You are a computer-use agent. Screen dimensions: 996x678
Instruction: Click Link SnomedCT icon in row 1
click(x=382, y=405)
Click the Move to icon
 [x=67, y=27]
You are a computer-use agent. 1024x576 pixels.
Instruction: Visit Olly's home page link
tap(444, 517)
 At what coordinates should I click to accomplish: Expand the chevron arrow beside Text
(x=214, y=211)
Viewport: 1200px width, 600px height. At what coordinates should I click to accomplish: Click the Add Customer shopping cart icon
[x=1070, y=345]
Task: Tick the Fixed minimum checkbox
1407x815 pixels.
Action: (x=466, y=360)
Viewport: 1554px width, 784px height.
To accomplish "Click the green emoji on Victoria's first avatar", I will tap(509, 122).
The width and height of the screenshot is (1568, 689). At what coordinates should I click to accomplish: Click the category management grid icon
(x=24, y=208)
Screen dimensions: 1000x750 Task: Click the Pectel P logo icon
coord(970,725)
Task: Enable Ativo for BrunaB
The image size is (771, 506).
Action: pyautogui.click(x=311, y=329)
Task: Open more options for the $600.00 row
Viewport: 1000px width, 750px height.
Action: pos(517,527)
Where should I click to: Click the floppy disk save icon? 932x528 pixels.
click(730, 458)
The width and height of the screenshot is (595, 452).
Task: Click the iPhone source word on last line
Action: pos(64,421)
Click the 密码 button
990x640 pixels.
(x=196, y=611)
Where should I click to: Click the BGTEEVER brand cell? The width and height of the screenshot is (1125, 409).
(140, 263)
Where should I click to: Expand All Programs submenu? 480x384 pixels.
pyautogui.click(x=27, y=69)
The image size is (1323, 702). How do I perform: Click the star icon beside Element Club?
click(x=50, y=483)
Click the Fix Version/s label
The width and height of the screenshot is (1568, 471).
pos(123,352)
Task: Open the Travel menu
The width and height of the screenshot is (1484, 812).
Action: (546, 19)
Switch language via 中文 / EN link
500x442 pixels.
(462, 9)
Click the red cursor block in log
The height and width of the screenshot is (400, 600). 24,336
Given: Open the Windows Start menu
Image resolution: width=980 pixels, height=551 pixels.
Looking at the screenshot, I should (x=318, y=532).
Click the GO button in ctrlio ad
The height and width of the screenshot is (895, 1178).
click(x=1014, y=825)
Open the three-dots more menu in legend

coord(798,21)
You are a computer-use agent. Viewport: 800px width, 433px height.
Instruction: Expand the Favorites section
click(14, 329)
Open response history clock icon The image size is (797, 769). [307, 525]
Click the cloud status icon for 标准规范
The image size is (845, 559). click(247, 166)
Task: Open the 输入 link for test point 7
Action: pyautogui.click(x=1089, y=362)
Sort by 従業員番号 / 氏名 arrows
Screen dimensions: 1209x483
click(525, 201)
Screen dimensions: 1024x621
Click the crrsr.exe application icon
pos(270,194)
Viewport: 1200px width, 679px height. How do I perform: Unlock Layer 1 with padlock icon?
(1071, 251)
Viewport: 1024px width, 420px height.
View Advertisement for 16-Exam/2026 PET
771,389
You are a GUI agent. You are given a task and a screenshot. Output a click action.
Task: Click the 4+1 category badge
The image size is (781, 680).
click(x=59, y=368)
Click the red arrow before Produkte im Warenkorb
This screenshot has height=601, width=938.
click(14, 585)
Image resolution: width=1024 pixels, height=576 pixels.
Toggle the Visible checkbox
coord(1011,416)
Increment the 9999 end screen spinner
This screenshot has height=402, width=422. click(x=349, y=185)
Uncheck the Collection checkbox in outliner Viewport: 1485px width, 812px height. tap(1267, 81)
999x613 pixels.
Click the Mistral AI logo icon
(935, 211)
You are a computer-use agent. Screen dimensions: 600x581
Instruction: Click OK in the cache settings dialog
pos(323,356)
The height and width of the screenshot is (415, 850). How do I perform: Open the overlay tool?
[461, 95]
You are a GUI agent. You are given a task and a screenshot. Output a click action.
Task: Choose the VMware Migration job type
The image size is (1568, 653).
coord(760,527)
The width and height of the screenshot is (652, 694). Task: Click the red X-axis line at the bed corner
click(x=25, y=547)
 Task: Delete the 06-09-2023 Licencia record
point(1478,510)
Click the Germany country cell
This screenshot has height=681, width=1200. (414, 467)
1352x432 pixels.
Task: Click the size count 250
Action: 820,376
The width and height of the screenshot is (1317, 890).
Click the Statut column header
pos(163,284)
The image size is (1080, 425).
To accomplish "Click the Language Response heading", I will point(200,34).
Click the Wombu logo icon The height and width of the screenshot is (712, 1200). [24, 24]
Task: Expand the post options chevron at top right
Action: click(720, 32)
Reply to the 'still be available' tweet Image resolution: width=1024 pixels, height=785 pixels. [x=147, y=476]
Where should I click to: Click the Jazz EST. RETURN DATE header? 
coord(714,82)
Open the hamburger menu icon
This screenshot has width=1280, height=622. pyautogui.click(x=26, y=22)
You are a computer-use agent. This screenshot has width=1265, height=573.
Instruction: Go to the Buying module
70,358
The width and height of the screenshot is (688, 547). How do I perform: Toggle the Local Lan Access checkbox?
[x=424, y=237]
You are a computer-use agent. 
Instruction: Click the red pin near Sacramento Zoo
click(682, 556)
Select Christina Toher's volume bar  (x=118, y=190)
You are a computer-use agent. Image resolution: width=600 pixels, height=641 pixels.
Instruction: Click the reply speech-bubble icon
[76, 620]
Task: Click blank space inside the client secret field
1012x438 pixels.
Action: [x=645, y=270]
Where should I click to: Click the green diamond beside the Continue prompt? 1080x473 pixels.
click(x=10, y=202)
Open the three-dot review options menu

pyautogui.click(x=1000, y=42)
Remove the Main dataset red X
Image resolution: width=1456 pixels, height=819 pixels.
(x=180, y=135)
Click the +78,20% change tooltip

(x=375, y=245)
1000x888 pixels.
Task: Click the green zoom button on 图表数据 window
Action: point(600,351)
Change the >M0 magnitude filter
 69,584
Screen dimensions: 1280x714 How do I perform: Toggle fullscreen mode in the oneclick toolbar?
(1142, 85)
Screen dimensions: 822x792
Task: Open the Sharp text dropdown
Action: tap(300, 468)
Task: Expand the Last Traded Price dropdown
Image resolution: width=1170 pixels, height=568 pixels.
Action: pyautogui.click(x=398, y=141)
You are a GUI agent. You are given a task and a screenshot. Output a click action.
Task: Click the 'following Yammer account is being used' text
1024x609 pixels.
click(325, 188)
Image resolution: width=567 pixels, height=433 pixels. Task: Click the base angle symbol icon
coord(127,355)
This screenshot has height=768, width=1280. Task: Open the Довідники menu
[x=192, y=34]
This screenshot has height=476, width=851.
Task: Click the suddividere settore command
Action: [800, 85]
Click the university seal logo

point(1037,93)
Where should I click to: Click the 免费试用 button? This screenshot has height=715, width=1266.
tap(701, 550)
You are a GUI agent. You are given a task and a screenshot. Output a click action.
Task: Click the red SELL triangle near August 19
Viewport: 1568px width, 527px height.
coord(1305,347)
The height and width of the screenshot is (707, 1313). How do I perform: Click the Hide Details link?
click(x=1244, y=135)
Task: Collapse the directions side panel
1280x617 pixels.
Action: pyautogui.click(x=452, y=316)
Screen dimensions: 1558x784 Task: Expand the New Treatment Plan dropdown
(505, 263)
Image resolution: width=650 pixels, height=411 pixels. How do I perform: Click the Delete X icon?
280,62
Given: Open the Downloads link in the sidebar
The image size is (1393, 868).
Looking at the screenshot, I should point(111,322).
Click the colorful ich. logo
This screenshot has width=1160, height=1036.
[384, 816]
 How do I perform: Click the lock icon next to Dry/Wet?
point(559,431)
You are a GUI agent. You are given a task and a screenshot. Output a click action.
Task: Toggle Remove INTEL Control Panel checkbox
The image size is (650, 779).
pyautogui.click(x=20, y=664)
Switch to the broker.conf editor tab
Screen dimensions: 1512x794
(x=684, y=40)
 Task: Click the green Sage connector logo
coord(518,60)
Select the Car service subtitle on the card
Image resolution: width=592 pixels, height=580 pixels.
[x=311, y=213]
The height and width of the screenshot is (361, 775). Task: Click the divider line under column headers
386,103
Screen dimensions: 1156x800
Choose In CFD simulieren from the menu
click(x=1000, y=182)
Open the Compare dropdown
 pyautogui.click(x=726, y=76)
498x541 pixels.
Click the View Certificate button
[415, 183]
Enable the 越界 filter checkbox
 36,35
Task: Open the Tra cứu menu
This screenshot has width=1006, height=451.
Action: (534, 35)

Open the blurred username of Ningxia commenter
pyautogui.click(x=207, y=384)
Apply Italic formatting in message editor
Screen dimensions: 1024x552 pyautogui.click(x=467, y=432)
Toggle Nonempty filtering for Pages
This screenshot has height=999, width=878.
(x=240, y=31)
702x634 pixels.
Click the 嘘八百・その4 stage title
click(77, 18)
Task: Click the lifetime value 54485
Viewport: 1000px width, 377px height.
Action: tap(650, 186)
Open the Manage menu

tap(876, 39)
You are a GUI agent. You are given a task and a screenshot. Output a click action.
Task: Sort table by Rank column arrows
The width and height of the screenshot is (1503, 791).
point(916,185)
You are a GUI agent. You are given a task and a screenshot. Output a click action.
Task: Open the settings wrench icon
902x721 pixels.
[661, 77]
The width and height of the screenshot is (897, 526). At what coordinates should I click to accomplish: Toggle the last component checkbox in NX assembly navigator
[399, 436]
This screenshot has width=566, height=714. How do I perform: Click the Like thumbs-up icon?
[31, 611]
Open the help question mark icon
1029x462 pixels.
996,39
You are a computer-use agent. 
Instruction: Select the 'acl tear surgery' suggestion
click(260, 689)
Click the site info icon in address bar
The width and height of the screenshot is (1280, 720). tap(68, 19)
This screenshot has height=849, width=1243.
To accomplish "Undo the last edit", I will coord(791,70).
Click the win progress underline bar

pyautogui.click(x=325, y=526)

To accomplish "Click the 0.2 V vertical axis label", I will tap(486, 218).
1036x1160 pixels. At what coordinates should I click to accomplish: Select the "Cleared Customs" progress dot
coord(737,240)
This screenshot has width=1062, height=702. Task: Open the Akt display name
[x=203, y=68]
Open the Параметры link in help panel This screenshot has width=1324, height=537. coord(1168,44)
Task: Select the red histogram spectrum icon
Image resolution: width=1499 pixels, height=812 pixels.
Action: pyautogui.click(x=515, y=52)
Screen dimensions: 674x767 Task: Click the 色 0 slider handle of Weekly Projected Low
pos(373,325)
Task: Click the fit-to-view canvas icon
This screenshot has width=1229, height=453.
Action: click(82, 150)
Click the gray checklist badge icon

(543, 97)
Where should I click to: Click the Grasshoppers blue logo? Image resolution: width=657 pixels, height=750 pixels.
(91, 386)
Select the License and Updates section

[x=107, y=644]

::::

▸ **Directions**:
In the records above, some lines hold the word "Switch"; copy each such line.

▸ **Exercise solution**:
Switch language via 中文 / EN link
Switch to the broker.conf editor tab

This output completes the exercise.